BridgeVLA: Input-Output Alignment for Efficient 3D Manipulation Learning with Vision-Language Models
Peiyan Li, Yixiang Chen, Hongtao Wu, Xiao Ma, Xiangnan Wu, Yan Huang, Liang Wang, Tao Kong, Tieniu Tan
TL;DR
BridgeVLA addresses the data-inefficiency of 3D vision-language-action models by aligning 3D observations to a 2D image space using multi-view projections and predicting 2D heatmaps for translational actions. A scalable 2D-heatmap pre-training stage grounds objects in the VLM backbone before fine-tuning, preserving input-output spatial alignment throughout. The approach yields state-of-the-art results across RLBench, COLOSSEUM, GemBench, and real-robot experiments, with remarkable sample efficiency (e.g., 96.8% on 10+ tasks from only 3 trajectories). These results demonstrate strong generalization under visual disturbances and unseen instructions, suggesting broad practical impact for efficient 3D manipulation with vision-language models.
Abstract
Recently, leveraging pre-trained vision-language models (VLMs) for building vision-language-action (VLA) models has emerged as a promising approach to effective robot manipulation learning. However, only few methods incorporate 3D signals into VLMs for action prediction, and they do not fully leverage the spatial structure inherent in 3D data, leading to low sample efficiency.
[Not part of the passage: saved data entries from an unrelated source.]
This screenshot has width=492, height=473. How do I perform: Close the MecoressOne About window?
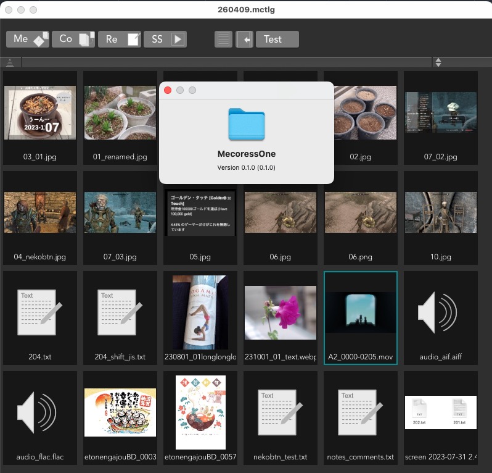168,90
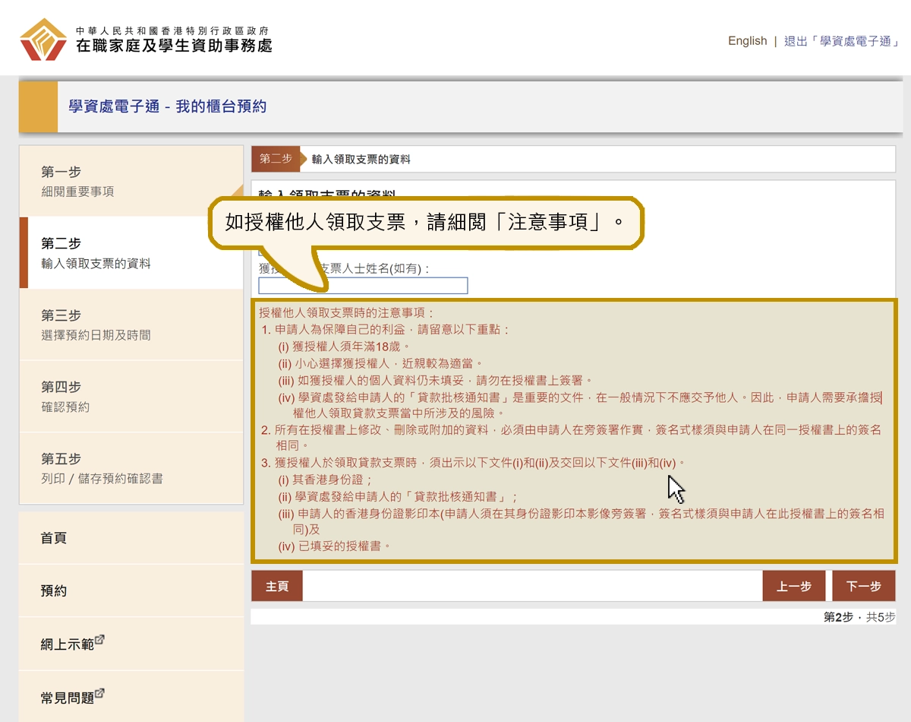Click the 上一步 previous button
Viewport: 911px width, 722px height.
[793, 585]
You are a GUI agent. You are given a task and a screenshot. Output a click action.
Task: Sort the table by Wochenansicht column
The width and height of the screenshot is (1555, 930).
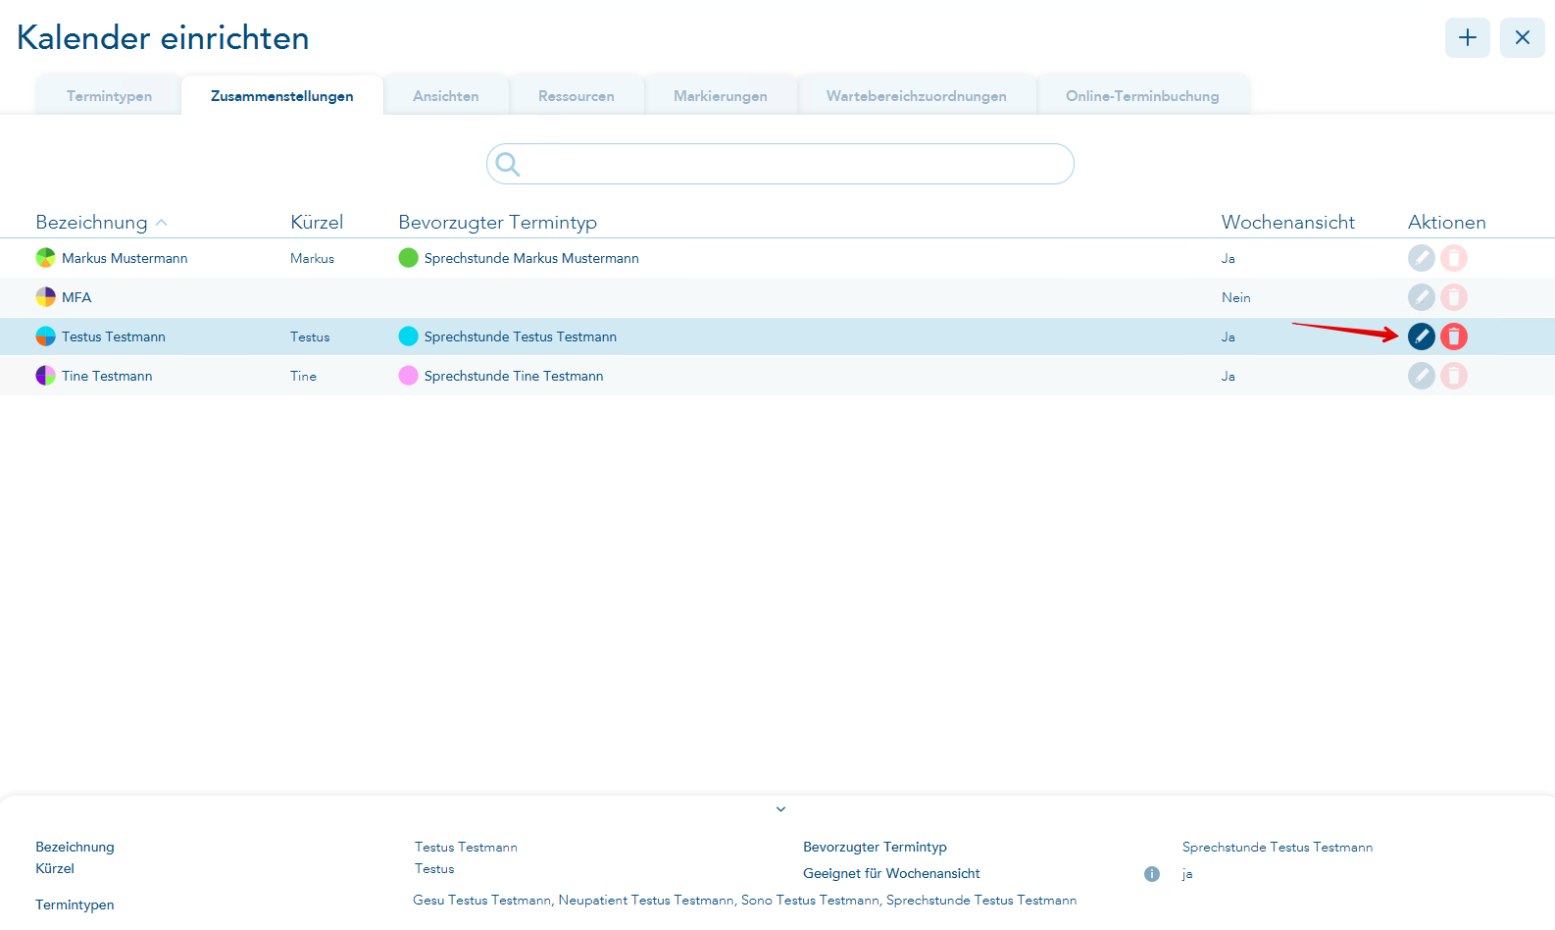pos(1287,223)
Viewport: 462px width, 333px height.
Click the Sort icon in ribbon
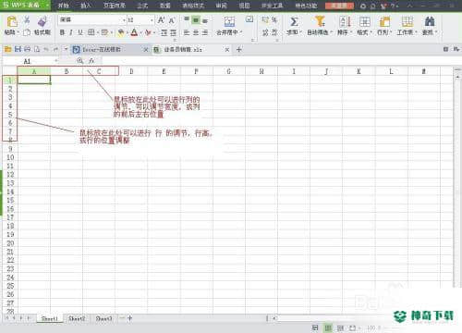(345, 21)
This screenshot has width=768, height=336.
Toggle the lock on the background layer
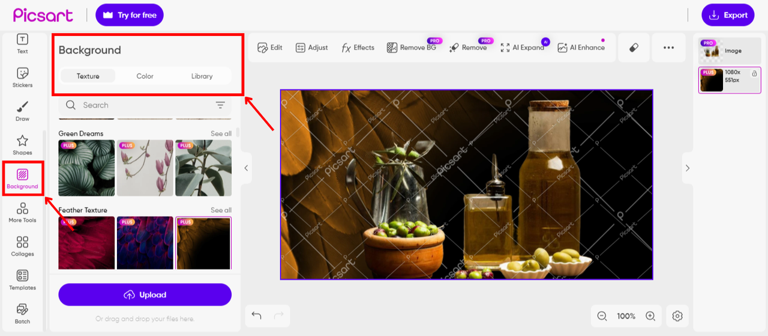click(x=754, y=73)
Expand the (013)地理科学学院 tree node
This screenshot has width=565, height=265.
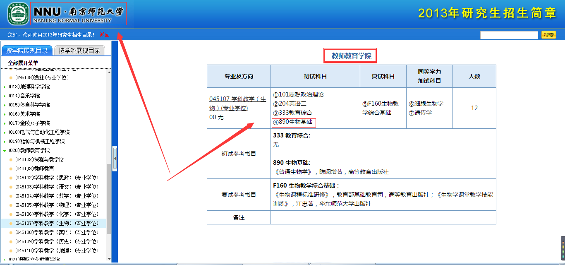pyautogui.click(x=5, y=86)
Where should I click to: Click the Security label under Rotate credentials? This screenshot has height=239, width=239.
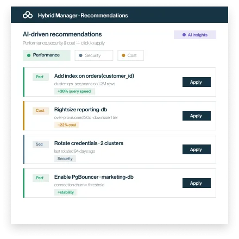coord(65,159)
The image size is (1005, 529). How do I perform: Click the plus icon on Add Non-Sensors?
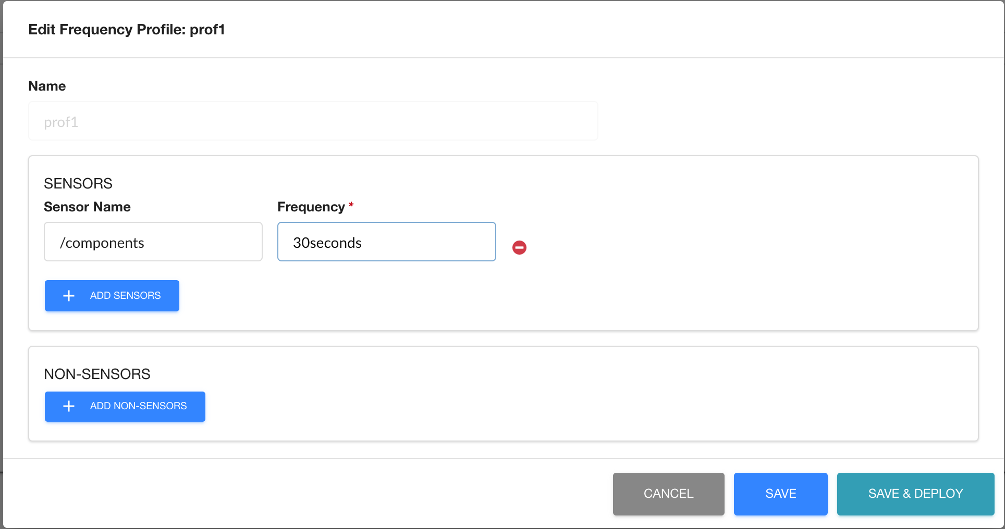pyautogui.click(x=69, y=406)
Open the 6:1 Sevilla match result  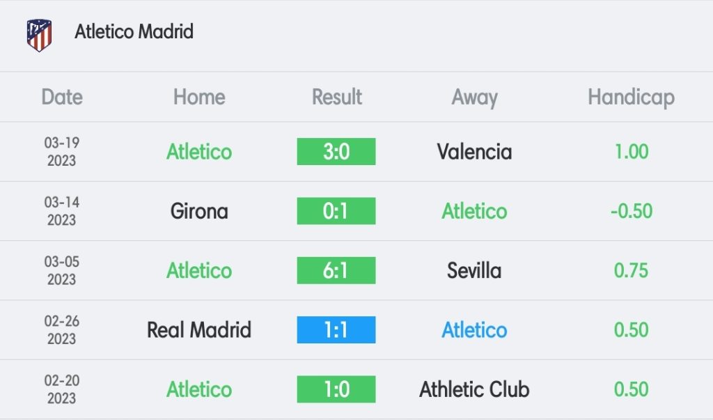pos(336,270)
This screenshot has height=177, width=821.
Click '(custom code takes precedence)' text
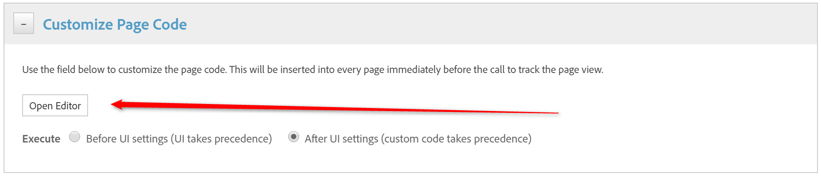(x=456, y=139)
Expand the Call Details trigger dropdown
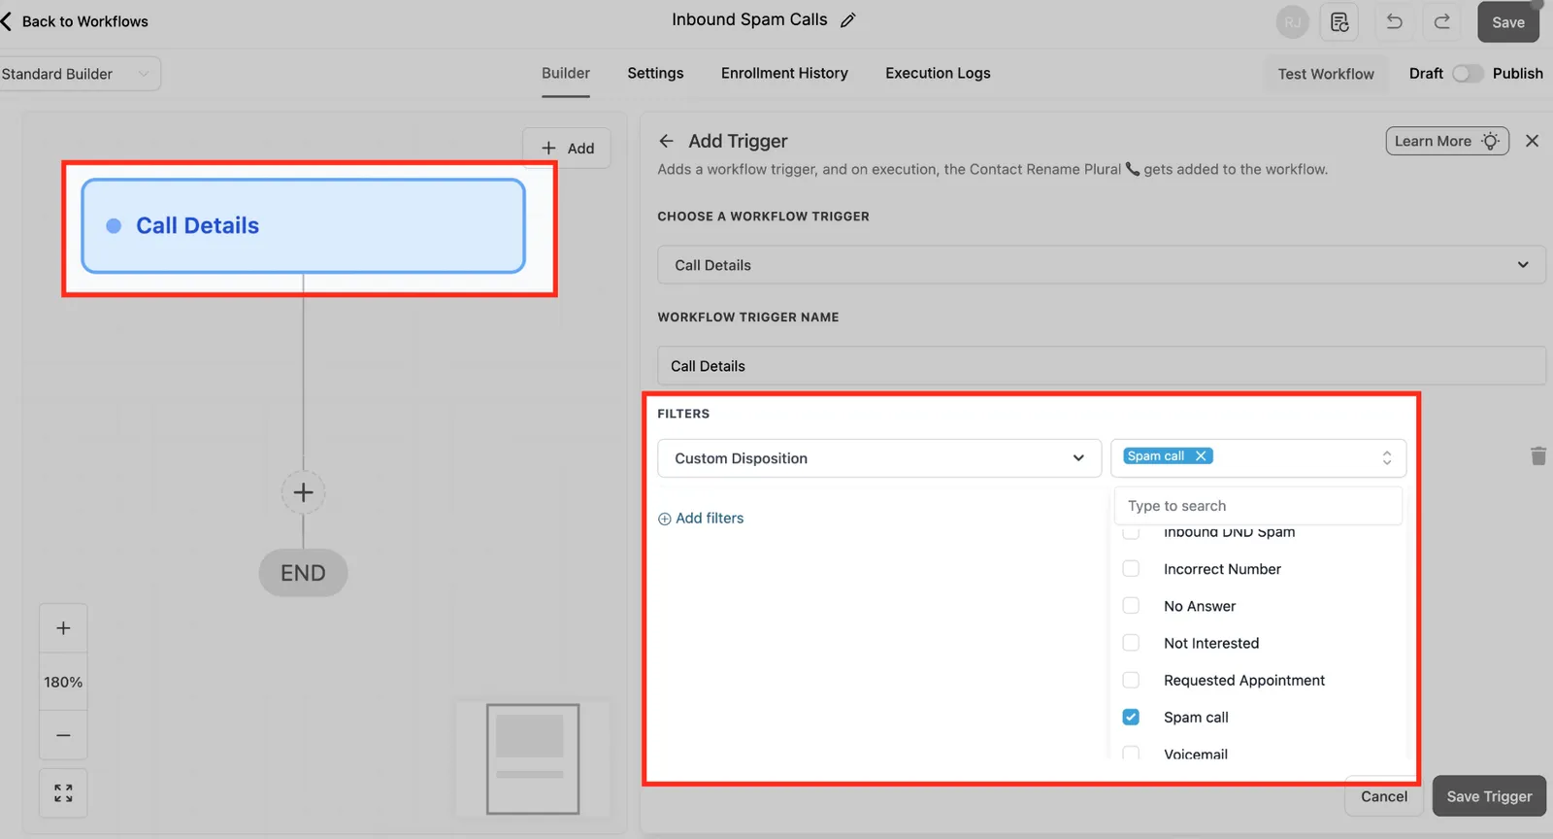 [x=1101, y=265]
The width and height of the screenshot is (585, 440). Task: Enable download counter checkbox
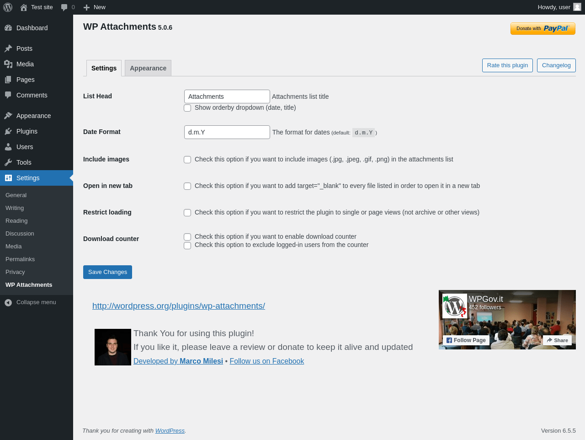(x=187, y=237)
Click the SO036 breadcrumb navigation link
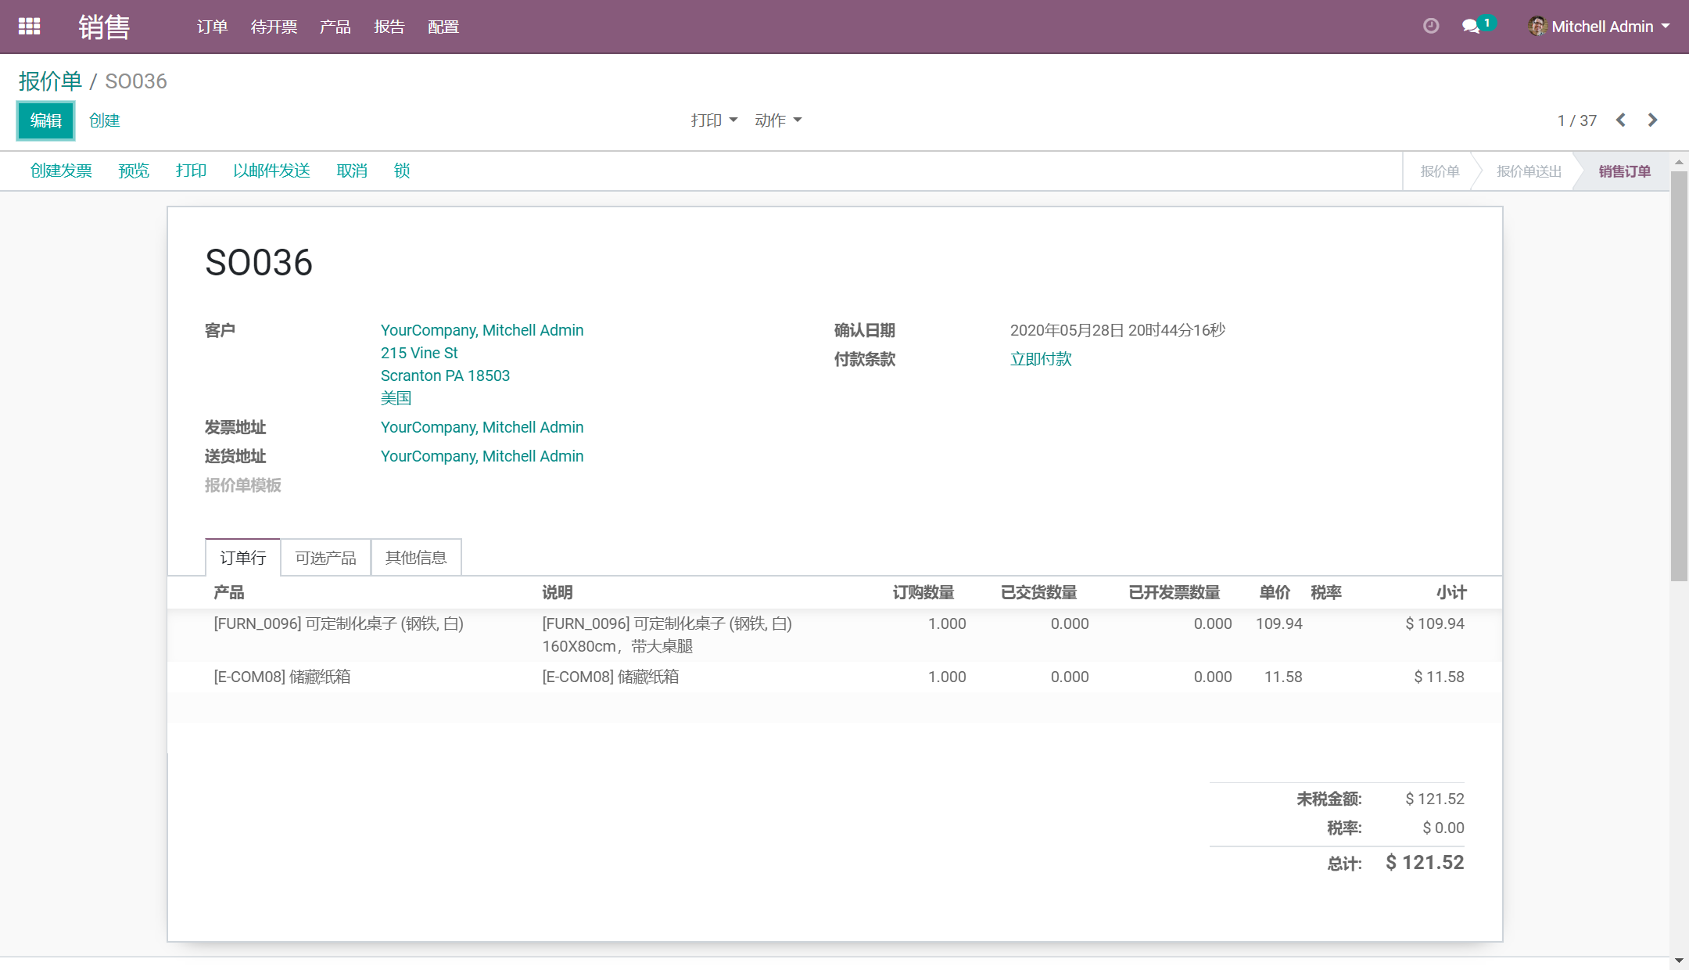 (136, 81)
In this paper, we introduce BridgeVLA, a novel 3D VLA model that (1) projects 3D inputs to multiple 2D images, ensuring input alignment with the VLM backbone, and (2) utilizes 2D heatmaps for action prediction, unifying the input and output spaces within a consistent 2D image space. In addition, we propose a scalable pre-training method that equips the VLM backbone with the capability to predict 2D heatmaps before downstream policy learning. Extensive experiments show the proposed method is able to learn 3D manipulation efficiently and effectively. BridgeVLA outperforms state-of-the-art baseline methods across three simulation benchmarks. In RLBench, it improves the average success rate from 81.4% to 88.2%. In COLOSSEUM, it demonstrates significantly better performance in challenging generalization settings, boosting the average success rate from 56.7% to 64.0%. In GemBench, it surpasses all the comparing baseline methods in terms of average success rate. In real-robot experiments, BridgeVLA outperforms a state-of-the-art baseline method by 32% on average. It generalizes robustly in multiple out-of-distribution settings, including visual disturbances and unseen instructions. Remarkably, it is able to achieve a success rate of 96.8% on 10+ tasks with only 3 trajectories per task, highlighting its extraordinary sample efficiency. Project Website:https://bridgevla.github.io/